**Sayfa**
*-*-*

Bilirkişiler Doç. Dr. …. ile ….’ın 27/11/2017 tarihli bilirkişi ek raporunda; Davalı müdür sıfatını haiz … ‘in özen borcuna aykırı davranışı nedeniyle davacının ¨ 90.250,00 alacağını dava dışı şirketten tahsil edememesi suretiyle uğradığı doğrudan zararından sorumlu olduğunu, ancak taleple bağlılık ilkesi gereği davacının ,dava dilekçesinde mevcut ¨10.000,00 tutarındaki talebi ile bağlı bulunduğunu, davalı … ‘ın dava dışı şirkette müdür sıfatı olmamasından dolayı pasif husumet ehliyetinin mahkemeye ait olduğunu bildirdikleri görülmüştür.
Davacı vekili Mahkememize sunduğu ıslah dilekçesi ile netice-i talebini artırmıştır.
Davalı … vekili süresinde verdiği ıslaha cevap dilekçesinde zamanaşımı def’inde bulunmuştur.Yönetici sorumluluğundan kaynaklanan davalarda zaman aşımını düzenleyen TTK ‘nun 560 maddesinde sorumluluğu gerektiren fiil cezayı gerektirip Türk Ceza kanuna göre daha uzun dava zaman aşımına tabi bulunuyorsa tazminat davasında da bu zaman aşımı uygulanır hükmünü içermekte olup sorumluluğu gerektirdiği iddia edilen fiil için Türk Ceza Kanunun 158 ve 66. Maddeleri uyarınca zaman aşımı süresinin 15 yıl olduğu , zaman aşımı süresinin ıslah tarihi itibariyle dolmadığı anlaşıldığıdan davalı … vekilinin zamanaşımı itirazının reddine karar verilmiştir.

*-*-*

**Alıştırma Yönergesi**
Karar metnine göre şu soruları yanıtlayın:
(a) Bilirkişi ek raporu hangi tarihlidir?
(b) Davalı vekili ıslaha cevap dilekçesinde hangi def'ide bulunmuştur?
(c) İddia edilen fiil için zaman aşımı süresi kaç yıl olarak belirtilmiştir?
Alıştırmayı çözmek için bu materyale başvurmak gerekmez.

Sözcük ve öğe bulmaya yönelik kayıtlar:

*-*-*

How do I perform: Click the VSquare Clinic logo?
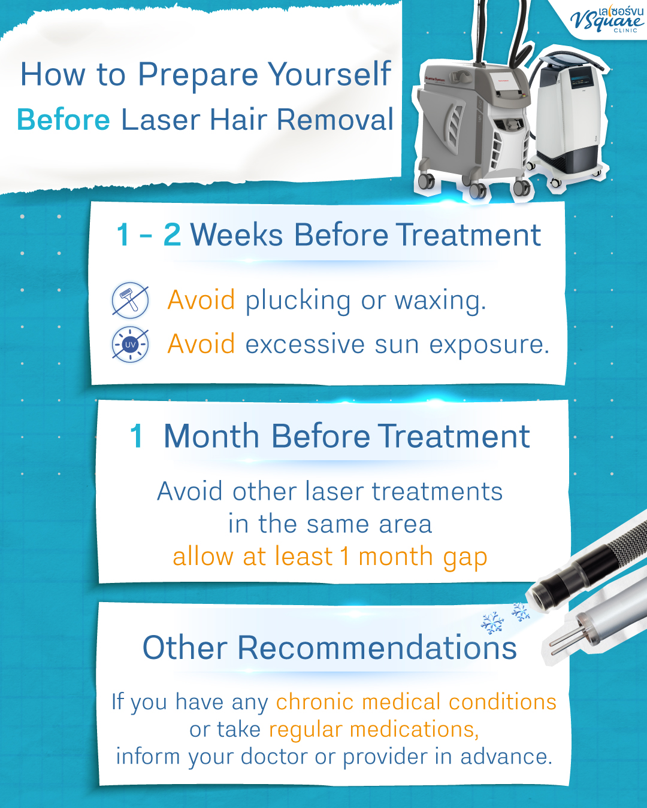coord(606,19)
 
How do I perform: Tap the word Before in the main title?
coord(64,120)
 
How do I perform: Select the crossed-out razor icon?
coord(130,300)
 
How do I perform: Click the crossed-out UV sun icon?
coord(130,345)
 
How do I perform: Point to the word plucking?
coord(298,301)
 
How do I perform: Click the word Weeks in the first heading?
coord(237,235)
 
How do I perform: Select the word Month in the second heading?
coord(213,436)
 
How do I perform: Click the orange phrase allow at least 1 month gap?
coord(329,557)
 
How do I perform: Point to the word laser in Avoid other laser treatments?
coord(335,492)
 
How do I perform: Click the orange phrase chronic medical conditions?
coord(416,702)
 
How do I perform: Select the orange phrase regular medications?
coord(373,730)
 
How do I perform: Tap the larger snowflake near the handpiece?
coord(492,624)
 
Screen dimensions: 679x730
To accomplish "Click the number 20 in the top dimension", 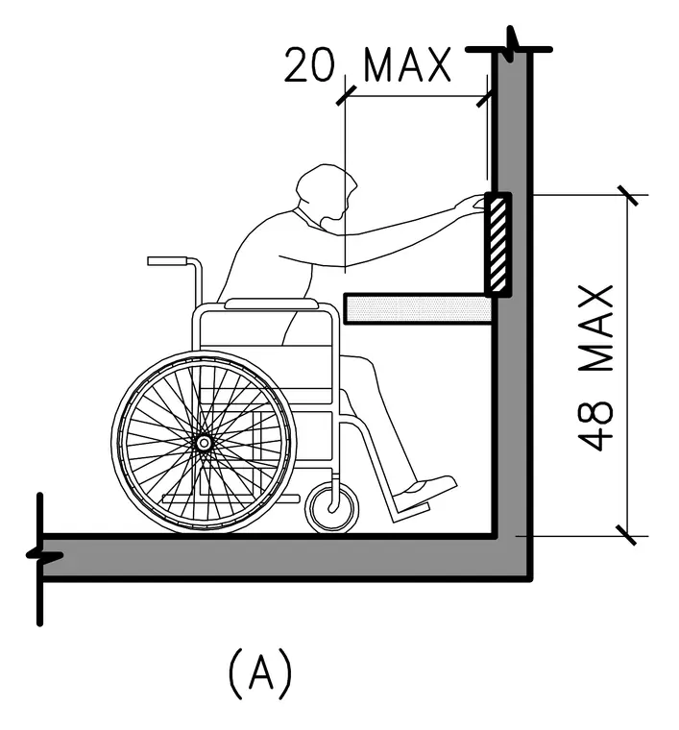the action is click(309, 65).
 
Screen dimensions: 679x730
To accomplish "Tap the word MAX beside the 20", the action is click(408, 65).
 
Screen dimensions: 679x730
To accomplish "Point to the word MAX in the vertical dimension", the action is click(596, 328).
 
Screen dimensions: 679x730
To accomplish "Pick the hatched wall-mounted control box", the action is click(497, 244).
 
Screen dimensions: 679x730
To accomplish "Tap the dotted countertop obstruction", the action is click(418, 308).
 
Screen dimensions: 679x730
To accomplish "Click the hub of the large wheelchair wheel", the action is click(204, 443).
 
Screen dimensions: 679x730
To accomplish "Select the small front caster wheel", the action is click(332, 508).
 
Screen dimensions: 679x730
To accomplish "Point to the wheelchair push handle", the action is click(167, 260).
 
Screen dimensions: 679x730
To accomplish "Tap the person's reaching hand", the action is click(469, 204).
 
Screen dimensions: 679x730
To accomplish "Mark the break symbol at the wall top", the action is click(512, 45).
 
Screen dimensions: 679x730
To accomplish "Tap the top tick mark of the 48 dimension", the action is click(628, 195).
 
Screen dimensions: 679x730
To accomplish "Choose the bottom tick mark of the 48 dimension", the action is click(628, 535).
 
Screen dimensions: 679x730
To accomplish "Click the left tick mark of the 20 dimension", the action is click(346, 95).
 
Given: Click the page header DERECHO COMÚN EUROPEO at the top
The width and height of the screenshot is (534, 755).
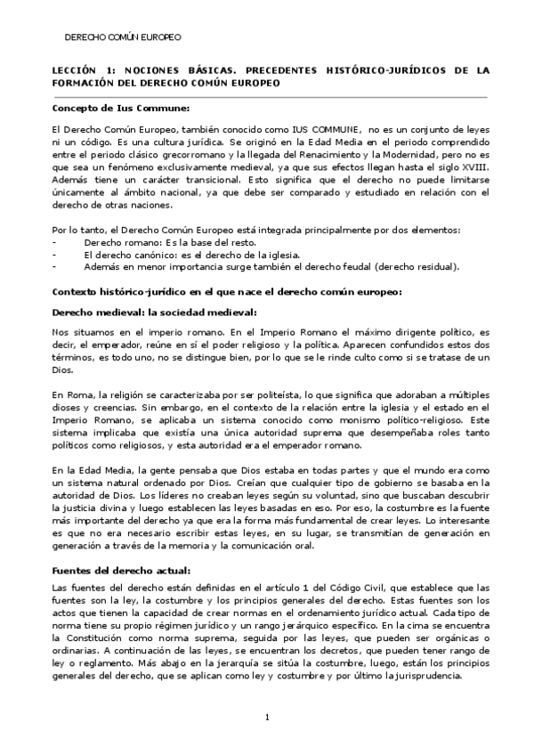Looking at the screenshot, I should click(124, 38).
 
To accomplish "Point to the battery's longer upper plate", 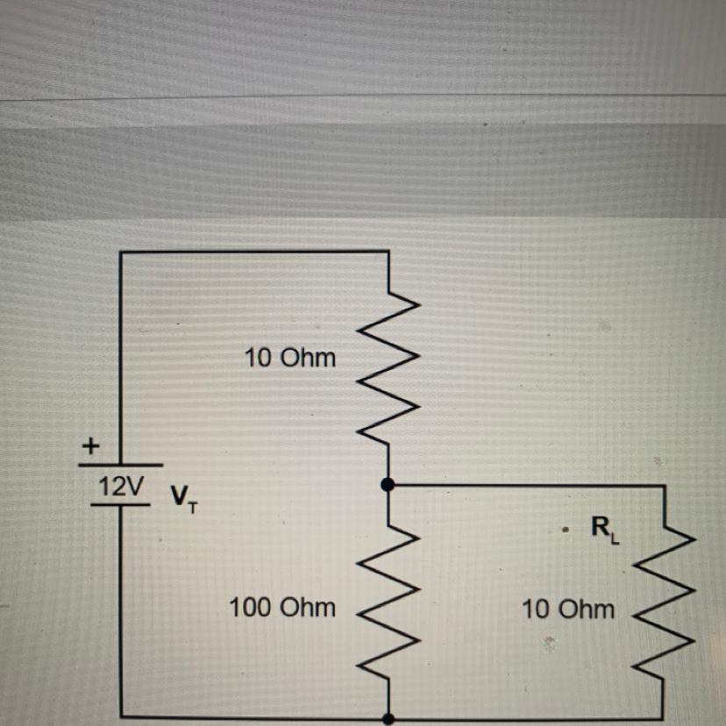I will tap(120, 466).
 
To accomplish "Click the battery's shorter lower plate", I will tap(120, 504).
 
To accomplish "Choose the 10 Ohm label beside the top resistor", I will tap(290, 358).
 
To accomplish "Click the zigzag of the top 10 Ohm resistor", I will tap(388, 368).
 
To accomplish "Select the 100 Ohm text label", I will tap(281, 607).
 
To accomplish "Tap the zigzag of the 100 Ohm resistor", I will tap(388, 605).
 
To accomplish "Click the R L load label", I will tap(604, 529).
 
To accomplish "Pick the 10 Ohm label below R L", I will tap(568, 609).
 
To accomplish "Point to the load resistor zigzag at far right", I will tap(666, 605).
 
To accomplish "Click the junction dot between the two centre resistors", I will tap(388, 484).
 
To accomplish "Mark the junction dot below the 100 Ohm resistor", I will tap(388, 718).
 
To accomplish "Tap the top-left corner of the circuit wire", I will tap(121, 253).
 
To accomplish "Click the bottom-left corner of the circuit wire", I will tap(121, 717).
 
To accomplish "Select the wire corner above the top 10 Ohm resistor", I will tap(388, 253).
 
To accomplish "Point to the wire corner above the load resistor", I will tap(666, 485).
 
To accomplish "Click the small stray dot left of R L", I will tap(567, 530).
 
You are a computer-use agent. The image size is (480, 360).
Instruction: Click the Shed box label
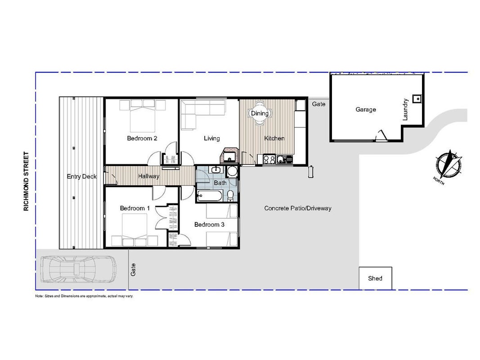(375, 278)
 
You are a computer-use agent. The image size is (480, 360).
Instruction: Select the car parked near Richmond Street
(78, 269)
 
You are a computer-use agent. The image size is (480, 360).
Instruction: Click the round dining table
(260, 113)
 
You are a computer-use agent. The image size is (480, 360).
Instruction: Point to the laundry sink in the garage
(417, 99)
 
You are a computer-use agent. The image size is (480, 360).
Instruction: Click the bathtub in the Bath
(210, 196)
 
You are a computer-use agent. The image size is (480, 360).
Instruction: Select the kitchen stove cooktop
(269, 159)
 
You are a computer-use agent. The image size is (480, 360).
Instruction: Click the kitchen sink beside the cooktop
(285, 159)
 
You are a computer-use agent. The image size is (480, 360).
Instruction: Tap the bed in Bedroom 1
(135, 230)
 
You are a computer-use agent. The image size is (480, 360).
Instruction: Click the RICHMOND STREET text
(26, 181)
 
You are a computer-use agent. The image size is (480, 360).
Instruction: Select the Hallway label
(149, 176)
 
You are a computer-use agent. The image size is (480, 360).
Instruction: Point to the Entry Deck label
(82, 176)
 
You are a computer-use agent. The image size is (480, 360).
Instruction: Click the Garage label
(366, 109)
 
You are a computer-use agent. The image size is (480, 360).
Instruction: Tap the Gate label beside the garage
(319, 104)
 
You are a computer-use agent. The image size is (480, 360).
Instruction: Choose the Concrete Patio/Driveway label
(298, 208)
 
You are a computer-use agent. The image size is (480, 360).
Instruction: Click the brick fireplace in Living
(229, 156)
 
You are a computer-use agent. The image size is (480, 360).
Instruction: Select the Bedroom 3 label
(209, 225)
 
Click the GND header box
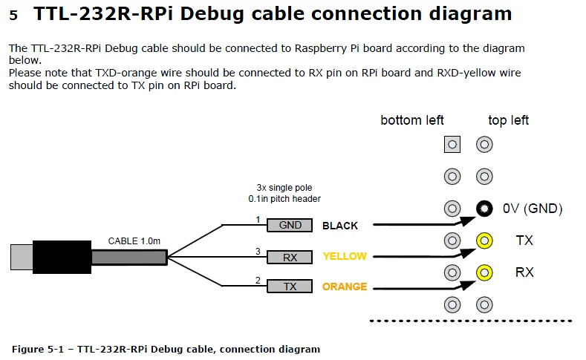(290, 226)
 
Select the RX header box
(290, 257)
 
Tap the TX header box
(290, 287)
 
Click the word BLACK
(339, 226)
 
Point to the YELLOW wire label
(345, 256)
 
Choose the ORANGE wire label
(345, 287)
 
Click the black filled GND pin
(484, 209)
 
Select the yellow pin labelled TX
(484, 240)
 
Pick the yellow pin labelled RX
(484, 272)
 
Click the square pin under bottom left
(452, 145)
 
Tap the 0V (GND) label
(533, 209)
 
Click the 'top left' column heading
(508, 120)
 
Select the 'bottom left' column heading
(412, 120)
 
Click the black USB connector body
(62, 257)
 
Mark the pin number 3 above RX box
(258, 252)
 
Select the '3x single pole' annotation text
(284, 188)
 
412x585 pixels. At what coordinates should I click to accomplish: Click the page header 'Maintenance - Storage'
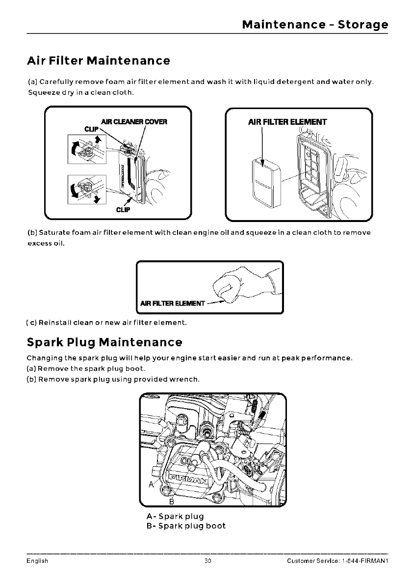point(315,25)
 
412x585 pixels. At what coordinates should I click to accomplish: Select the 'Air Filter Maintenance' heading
point(98,61)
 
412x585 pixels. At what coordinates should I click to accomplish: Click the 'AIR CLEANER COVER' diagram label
point(134,122)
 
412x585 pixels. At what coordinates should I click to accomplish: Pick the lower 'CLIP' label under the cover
point(123,210)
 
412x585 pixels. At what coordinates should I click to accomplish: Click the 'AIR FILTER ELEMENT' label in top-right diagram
point(287,122)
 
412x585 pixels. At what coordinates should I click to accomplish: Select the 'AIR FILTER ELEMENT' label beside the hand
point(172,303)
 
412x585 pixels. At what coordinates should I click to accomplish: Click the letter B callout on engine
point(172,501)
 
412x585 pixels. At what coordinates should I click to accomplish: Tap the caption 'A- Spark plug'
point(175,516)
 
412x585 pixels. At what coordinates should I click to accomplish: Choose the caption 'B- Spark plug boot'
point(186,526)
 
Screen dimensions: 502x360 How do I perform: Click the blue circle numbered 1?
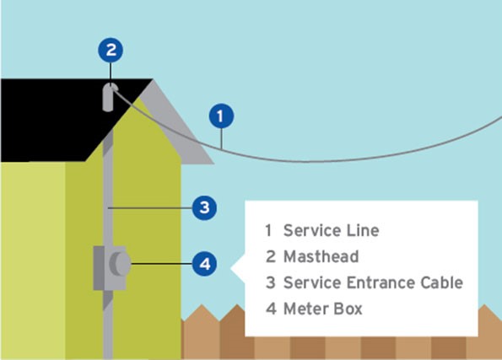[x=221, y=116]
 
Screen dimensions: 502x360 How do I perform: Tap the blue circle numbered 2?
[x=111, y=51]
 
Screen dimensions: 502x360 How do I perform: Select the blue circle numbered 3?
[x=204, y=208]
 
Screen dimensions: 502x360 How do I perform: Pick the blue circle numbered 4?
[x=204, y=264]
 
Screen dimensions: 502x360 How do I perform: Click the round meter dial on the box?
[x=120, y=264]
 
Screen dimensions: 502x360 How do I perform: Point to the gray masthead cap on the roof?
[x=109, y=97]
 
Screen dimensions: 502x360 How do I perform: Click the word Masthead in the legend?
[x=321, y=256]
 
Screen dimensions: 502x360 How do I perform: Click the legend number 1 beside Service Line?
[x=268, y=230]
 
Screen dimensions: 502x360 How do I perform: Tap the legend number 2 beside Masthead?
[x=271, y=256]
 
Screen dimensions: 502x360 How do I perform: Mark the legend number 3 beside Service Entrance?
[x=271, y=282]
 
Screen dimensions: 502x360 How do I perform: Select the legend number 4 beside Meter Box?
[x=271, y=309]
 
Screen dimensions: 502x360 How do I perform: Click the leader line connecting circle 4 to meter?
[x=162, y=264]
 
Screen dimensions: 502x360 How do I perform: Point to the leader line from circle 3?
[x=150, y=208]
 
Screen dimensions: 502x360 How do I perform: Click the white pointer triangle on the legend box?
[x=238, y=268]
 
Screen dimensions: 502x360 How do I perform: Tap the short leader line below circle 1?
[x=221, y=138]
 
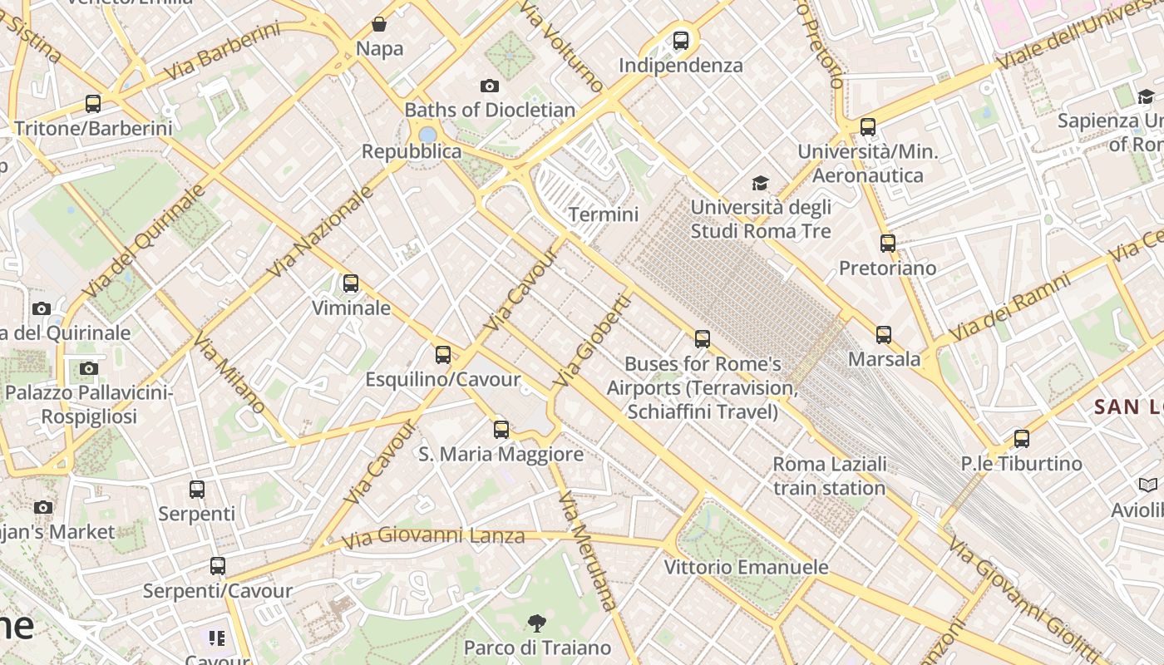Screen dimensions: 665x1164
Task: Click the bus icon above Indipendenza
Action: (680, 40)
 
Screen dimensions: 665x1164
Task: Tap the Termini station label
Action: (603, 214)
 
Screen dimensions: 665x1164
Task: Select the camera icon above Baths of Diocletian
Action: (490, 86)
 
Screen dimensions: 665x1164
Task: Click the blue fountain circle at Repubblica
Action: (427, 135)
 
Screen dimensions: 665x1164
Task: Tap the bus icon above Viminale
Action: (351, 283)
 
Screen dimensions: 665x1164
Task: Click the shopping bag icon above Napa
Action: (379, 24)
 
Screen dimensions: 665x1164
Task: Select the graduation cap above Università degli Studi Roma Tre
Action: (760, 183)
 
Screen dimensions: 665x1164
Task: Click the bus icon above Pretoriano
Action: (888, 244)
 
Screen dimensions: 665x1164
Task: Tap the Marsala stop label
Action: (884, 359)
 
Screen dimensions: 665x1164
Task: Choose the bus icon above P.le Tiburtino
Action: (1022, 439)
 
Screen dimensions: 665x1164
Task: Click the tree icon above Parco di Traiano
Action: (537, 623)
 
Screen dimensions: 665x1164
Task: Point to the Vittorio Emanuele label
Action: (746, 567)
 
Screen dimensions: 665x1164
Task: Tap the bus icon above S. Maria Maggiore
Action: (501, 430)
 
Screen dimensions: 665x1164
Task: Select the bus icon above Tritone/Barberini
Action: (93, 104)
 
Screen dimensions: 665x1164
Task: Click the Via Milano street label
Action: (229, 372)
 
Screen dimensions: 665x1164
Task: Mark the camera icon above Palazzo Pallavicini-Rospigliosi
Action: (89, 368)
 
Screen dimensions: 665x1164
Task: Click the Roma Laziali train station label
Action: (829, 475)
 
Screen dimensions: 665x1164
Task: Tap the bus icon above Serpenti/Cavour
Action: (218, 566)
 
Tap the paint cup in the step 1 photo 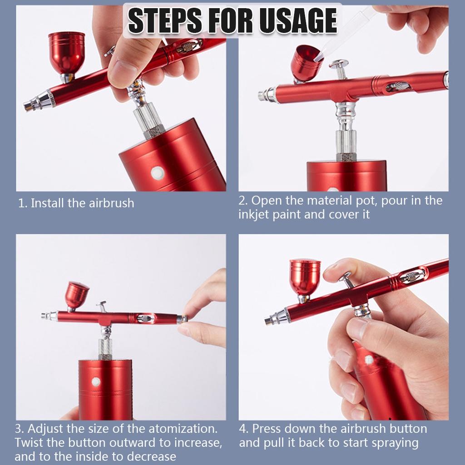(66, 56)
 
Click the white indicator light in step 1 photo (157, 173)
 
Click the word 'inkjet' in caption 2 (253, 214)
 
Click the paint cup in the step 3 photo (76, 296)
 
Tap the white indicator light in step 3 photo (95, 381)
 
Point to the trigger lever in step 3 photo (102, 307)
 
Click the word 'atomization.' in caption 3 (183, 429)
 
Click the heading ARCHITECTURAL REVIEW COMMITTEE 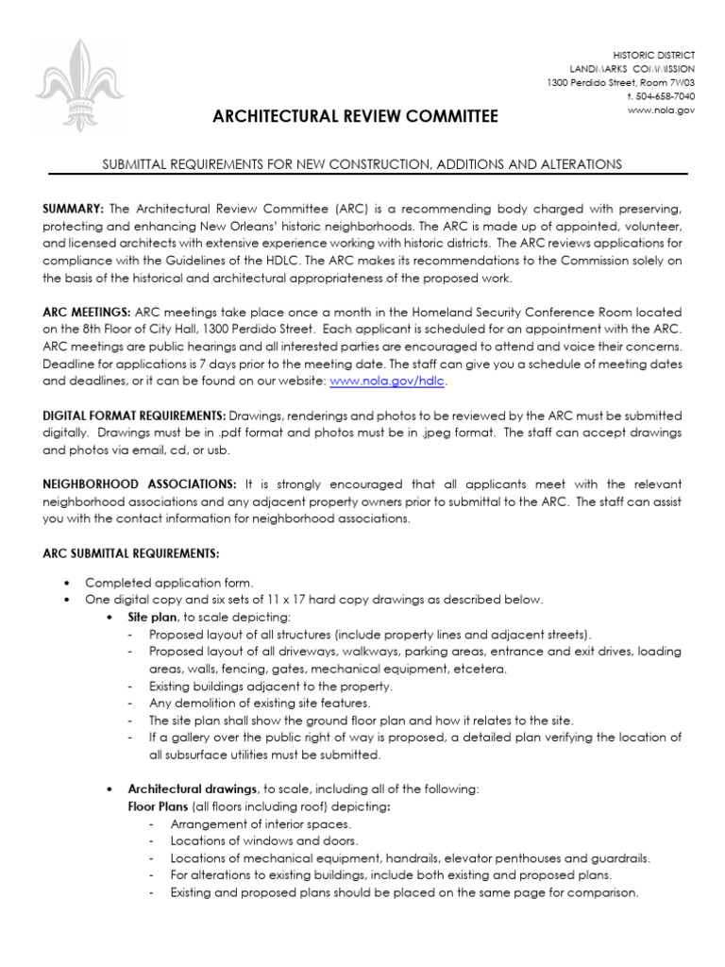pos(354,116)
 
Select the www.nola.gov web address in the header pos(661,110)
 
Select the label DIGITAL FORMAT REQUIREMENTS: pos(134,416)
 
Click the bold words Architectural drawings pos(192,789)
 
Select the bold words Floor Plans pos(158,806)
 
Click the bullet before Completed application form pos(65,583)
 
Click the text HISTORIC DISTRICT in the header pos(654,56)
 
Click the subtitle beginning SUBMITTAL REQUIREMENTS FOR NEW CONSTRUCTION pos(362,164)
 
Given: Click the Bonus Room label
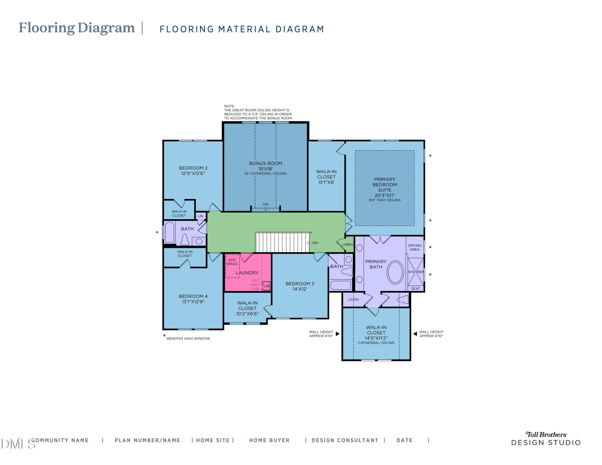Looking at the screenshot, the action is pyautogui.click(x=265, y=163).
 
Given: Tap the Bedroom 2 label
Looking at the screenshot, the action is pyautogui.click(x=193, y=168).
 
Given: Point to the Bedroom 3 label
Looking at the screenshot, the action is pyautogui.click(x=300, y=283).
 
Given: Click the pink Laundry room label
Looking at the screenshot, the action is pyautogui.click(x=247, y=273).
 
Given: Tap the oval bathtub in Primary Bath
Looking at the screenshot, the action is pyautogui.click(x=395, y=272).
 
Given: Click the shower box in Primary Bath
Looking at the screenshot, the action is pyautogui.click(x=416, y=272).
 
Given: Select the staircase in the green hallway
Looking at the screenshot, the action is pyautogui.click(x=283, y=242).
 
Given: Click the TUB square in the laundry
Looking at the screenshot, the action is pyautogui.click(x=266, y=286).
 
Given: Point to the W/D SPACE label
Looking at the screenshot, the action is pyautogui.click(x=232, y=262).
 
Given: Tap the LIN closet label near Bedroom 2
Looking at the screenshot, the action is pyautogui.click(x=200, y=216).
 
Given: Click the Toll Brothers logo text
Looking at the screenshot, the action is pyautogui.click(x=546, y=435).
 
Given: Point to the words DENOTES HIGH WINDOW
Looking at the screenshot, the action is pyautogui.click(x=188, y=339).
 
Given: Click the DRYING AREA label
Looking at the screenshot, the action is pyautogui.click(x=415, y=247).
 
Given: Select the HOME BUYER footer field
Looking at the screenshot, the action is pyautogui.click(x=269, y=440).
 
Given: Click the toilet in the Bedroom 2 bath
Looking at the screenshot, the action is pyautogui.click(x=185, y=240).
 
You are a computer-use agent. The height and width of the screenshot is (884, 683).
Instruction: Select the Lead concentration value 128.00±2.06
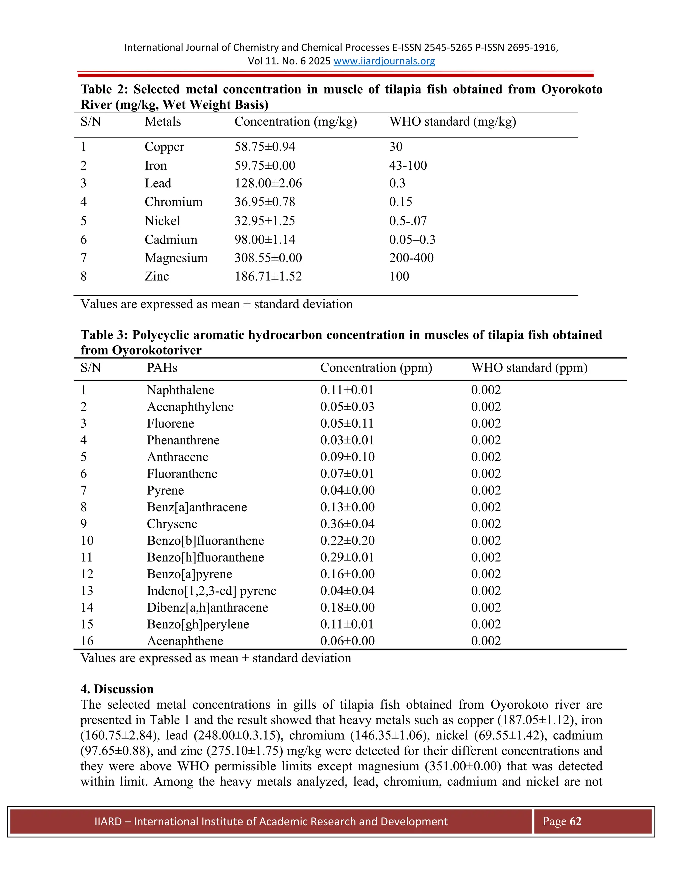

*-*-*

**Çözüm**
(a) 27/11/2017
(b) Zamanaşımı def'i
(c) 15 yıl